RECORDS SHOWN -
§ §

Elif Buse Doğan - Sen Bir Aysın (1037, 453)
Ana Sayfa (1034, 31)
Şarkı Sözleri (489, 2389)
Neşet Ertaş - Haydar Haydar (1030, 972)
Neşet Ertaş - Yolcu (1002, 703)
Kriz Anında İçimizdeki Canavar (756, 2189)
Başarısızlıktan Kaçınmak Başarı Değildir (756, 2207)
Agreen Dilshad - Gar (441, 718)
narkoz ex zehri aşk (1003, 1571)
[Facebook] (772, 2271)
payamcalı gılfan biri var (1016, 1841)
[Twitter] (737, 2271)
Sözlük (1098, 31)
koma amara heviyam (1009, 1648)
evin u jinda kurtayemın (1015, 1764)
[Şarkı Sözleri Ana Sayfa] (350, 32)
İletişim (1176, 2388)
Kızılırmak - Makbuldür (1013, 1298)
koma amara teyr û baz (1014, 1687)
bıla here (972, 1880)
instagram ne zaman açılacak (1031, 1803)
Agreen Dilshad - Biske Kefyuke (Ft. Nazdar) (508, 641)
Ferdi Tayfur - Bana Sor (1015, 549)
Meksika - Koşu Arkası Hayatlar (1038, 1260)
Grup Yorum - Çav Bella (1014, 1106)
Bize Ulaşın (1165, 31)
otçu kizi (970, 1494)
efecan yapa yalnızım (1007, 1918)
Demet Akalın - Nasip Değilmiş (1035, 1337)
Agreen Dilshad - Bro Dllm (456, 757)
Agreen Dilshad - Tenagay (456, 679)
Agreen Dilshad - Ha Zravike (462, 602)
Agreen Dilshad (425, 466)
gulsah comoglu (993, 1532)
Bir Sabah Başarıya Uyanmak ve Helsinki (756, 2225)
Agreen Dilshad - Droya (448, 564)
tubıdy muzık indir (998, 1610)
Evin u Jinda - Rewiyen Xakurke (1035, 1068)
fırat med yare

§ §

ABOUT THIS EXERCISE - In full and without edits, return the listing.

EXERCISE ANSWER -
Elif Buse Doğan - Sen Bir Aysın (1037, 453)
Ana Sayfa (1034, 31)
Şarkı Sözleri (489, 2389)
Neşet Ertaş - Haydar Haydar (1030, 972)
Neşet Ertaş - Yolcu (1002, 703)
Kriz Anında İçimizdeki Canavar (756, 2189)
Başarısızlıktan Kaçınmak Başarı Değildir (756, 2207)
Agreen Dilshad - Gar (441, 718)
narkoz ex zehri aşk (1003, 1571)
[Facebook] (772, 2271)
payamcalı gılfan biri var (1016, 1841)
[Twitter] (737, 2271)
Sözlük (1098, 31)
koma amara heviyam (1009, 1648)
evin u jinda kurtayemın (1015, 1764)
[Şarkı Sözleri Ana Sayfa] (350, 32)
İletişim (1176, 2388)
Kızılırmak - Makbuldür (1013, 1298)
koma amara teyr û baz (1014, 1687)
bıla here (972, 1880)
instagram ne zaman açılacak (1031, 1803)
Agreen Dilshad - Biske Kefyuke (Ft. Nazdar) (508, 641)
Ferdi Tayfur - Bana Sor (1015, 549)
Meksika - Koşu Arkası Hayatlar (1038, 1260)
Grup Yorum - Çav Bella (1014, 1106)
Bize Ulaşın (1165, 31)
otçu kizi (970, 1494)
efecan yapa yalnızım (1007, 1918)
Demet Akalın - Nasip Değilmiş (1035, 1337)
Agreen Dilshad - Bro Dllm (456, 757)
Agreen Dilshad - Tenagay (456, 679)
Agreen Dilshad - Ha Zravike (462, 602)
Agreen Dilshad (425, 466)
gulsah comoglu (993, 1532)
Bir Sabah Başarıya Uyanmak ve Helsinki (756, 2225)
Agreen Dilshad - Droya (448, 564)
tubıdy muzık indir (998, 1610)
Evin u Jinda - Rewiyen Xakurke (1035, 1068)
fırat med yare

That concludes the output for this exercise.